By Jared Olar
Library assistant
Only in the imaginary realms of science fiction, or the whimsical cartoon world of Mr. Peabody and Sherman, is it possible to hop in a time machine and leap back to 1939 – but Tazewell County’s Geographic Information System Coordinator Janna Baker and her assistant Shelly Farmer have created a remarkable map of our county that can serve as a substitute for Mr. Peabody’s WABAC machine.
Baker and Farmer’s cartographic creation is entitled the “Historic Aerial Imagery Comparison: 1939 and 2015.” It’s actually two maps in one: county-wide aerial maps of the whole of Tazewell County from 1939 and 2015.

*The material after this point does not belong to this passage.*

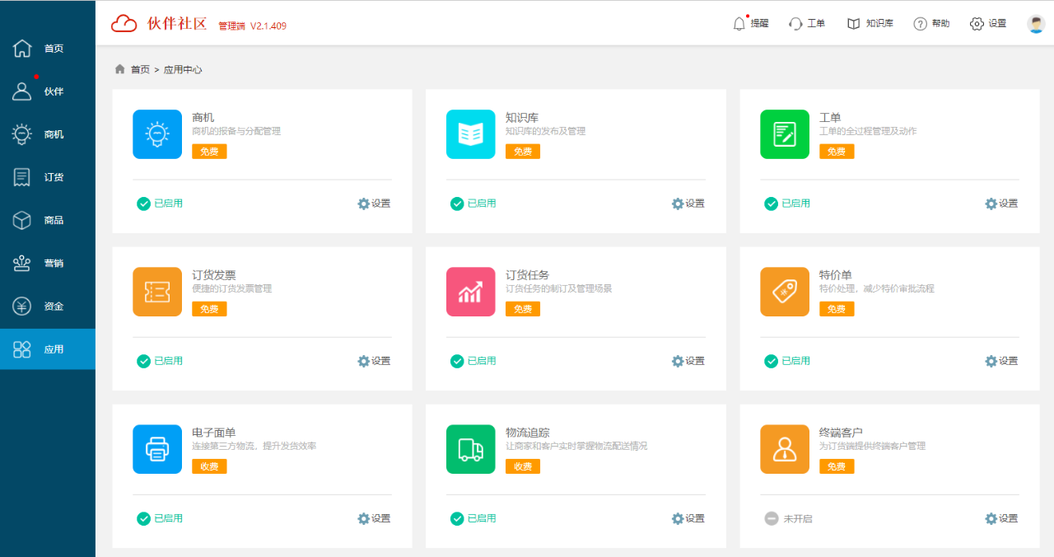
Task: Open the 订货任务 pink chart icon
Action: tap(470, 292)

The aerial map(s) may be conveniently accessed online at https://arcg.is/1iDObX. (The link has been added to the blogroll on the right of this webpage.) Clicking on the slider bar’s double arrows and dragging your mouse left and right will “unroll” each map, enabling the user to flip (or roll) back and forth, showing how much of our county has changed – and how much is still the same – in the 76 years from 1939 to 2015. There is even a “zoom” feature that makes it possible to magnify the maps’ images to allow for close inspection of specific locations in the county.
“This project began because I noticed Peoria County has something similar available. I had even used their imagery in a grad school project,” Baker wrote to me in a recent email.
Orbiting satellites created the 2015 county map. There were no satellites in 1939, but there were airplanes, dirigibles, and hot air balloons, making it possible to aerially photograph our county square mile by square mile. (Our satellites have much more powerful cameras than existed in 1939, though, so the 2015 images have a much higher resolution – more detail – than those from 1939.) To create an equivalent to the 2015 zoomable color satellite map, the 1939 black-and-white aerial images just needed to be assembled like a giant patchwork quilt: something that would be impossible without modern computer technology.
“The 1939 aerial imagery is freely available for all of Illinois at the Illinois Geospatial Data Clearinghouse. But, they are individual images that are not stitched together into a coordinate system,” Baker explained. She continued, “Shelly Farmer used her time in between her normal workload of projects to stitch the imagery together into one large image and matching the coordinate system of our current aerial imagery. This was done over two months using [geographic information system company] Esri’s GIS software.”
Baker then published the digitally-assembled imagery online as a public service, to be used in web mapping applications.
No grant was needed to fund the Historical Aerial Imagery Comparison website – all work was completed using free and/or already available resources, Baker said.
“Beyond general interest, the historical imagery has value to engineers and planners. In many cases, it can be used to prove the existence of structures or landmarks during that time. It can be used to monitor and analyze change over time,” she said.